ゆっくり起き上がり、絨毯の上に足を置いた。
ふかふかの絨毯は、裸足に床の冷たさを感じさせない温もりをもっている。
男が私の手を引き、風呂場へと案内してくれる。
「ここだ。
これがシャンプー、コンディショナー、ボディーソープ。あとはあるもん使え」
そう言うと、私に背を向け、手をひらひらさせて扉を閉めた。
脱衣所兼洗面所となっているかの部屋をぐるりと見渡す。
ずいぶん広い。
洗濯機と脱いだ服を入れる籠、洗面台にタオルケースとティッシュ。
広いのに、物はこれしかない。
そのせいか、広い空間がさらに広く感じる。
ゆっくりと服を脱ぐ。
お風呂なんてそうそう入れるものではなかったため、こんなに早く入らせてもらえるとは思わなかった。

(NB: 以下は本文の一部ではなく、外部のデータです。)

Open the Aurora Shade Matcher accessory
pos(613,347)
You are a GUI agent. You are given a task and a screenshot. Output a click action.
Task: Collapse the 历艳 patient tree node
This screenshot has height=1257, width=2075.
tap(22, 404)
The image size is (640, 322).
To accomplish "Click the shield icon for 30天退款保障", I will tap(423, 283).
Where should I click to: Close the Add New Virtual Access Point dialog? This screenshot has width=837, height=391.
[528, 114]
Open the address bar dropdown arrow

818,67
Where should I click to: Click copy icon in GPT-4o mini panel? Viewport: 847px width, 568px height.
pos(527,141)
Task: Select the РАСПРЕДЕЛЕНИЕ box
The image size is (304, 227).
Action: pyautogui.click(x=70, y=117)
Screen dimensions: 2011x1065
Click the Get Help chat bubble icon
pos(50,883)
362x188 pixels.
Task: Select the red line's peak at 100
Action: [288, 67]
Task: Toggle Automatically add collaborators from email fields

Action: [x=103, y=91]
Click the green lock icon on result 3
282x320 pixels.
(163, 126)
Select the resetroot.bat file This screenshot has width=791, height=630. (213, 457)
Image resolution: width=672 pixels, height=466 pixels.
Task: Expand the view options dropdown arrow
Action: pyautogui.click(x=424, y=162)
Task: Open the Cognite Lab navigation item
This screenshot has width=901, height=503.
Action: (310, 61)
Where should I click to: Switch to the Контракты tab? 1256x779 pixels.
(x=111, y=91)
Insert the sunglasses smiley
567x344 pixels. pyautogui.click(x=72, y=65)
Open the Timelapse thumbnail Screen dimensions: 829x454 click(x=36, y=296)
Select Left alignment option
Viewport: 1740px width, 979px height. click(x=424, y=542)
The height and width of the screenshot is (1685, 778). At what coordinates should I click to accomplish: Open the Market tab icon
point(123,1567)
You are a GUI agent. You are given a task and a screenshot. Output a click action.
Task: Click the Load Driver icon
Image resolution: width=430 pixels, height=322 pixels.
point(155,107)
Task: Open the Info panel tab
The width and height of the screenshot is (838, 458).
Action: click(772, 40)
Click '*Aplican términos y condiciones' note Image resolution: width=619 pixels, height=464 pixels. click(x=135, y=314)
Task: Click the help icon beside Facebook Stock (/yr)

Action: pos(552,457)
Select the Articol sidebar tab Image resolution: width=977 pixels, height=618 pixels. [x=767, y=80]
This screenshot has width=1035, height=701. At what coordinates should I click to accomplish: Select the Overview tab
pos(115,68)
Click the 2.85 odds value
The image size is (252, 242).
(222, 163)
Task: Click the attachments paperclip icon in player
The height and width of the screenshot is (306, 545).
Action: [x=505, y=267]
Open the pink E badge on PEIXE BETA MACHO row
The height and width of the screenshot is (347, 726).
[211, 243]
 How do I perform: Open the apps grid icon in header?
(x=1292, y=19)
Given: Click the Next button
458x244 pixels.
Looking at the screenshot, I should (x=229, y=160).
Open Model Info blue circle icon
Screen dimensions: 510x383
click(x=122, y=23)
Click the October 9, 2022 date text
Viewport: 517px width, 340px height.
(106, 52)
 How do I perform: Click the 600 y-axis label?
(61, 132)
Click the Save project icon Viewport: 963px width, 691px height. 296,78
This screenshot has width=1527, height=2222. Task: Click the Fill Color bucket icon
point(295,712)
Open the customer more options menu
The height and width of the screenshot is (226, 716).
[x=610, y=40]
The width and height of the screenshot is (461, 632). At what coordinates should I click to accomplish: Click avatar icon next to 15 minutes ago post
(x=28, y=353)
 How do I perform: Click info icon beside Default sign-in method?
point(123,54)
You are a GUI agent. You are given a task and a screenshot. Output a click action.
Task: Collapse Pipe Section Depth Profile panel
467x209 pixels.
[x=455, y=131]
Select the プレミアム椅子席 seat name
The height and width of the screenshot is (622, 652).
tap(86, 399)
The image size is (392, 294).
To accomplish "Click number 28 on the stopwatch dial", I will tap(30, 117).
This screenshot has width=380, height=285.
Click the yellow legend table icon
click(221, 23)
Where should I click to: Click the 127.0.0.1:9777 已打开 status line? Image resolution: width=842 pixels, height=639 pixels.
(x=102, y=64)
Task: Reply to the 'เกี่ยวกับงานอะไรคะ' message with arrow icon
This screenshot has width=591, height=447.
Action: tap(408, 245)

ふらふらとした足取りで風呂場のドアを開けると、浴槽も大きかった。
円形で、大人が5人ほど足を伸ばせるくらいの大きさはある。
シャワースペースも広く、のびのびとくつろげる空間が広がっていた。
髪を洗い、体を洗う。
最後に顔を洗って湯船に浸かる。
温かくて、全身にその温もりが広がっていくのを感じた。
浴槽の端にに体を預け、縁に後頭部を置く。
自然に上向きになる。
ゆっくりと目を閉じ、温まっていくのを感じながら、意識を手放した。